◆ **WHAT YOU ARE ASKED TO DO**:
For the word "will", state how many lines of the listing below contain it. Give the number and nothing more.
RECORDS FOR PROCESSING Start Marker
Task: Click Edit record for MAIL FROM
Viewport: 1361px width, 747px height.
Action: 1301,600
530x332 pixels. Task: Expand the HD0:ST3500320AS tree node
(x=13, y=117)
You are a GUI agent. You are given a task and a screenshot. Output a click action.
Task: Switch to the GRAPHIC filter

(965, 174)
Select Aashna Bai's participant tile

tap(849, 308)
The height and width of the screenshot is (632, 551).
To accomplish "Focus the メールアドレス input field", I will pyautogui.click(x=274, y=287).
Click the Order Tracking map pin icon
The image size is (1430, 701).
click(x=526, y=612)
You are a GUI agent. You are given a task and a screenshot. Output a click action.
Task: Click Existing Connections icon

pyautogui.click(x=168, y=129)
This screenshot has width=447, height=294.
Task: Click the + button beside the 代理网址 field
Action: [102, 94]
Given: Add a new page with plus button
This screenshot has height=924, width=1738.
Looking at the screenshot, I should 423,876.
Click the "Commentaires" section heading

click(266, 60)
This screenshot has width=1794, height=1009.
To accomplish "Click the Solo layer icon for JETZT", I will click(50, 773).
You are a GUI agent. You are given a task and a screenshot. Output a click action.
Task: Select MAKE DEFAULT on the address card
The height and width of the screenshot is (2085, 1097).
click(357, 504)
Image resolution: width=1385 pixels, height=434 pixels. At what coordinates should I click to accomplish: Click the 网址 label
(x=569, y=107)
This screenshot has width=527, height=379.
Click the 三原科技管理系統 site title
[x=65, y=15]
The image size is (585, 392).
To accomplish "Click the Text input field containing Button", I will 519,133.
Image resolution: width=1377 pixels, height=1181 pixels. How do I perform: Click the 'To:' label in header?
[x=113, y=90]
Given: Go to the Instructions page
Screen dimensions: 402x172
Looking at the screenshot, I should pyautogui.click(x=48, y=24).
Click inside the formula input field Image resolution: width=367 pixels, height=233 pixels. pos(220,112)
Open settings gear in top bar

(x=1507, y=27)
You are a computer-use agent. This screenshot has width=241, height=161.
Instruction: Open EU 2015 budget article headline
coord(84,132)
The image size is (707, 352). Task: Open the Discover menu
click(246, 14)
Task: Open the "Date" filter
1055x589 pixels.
RECORDS FOR PROCESSING End Marker
◆ **ANSWER**:
3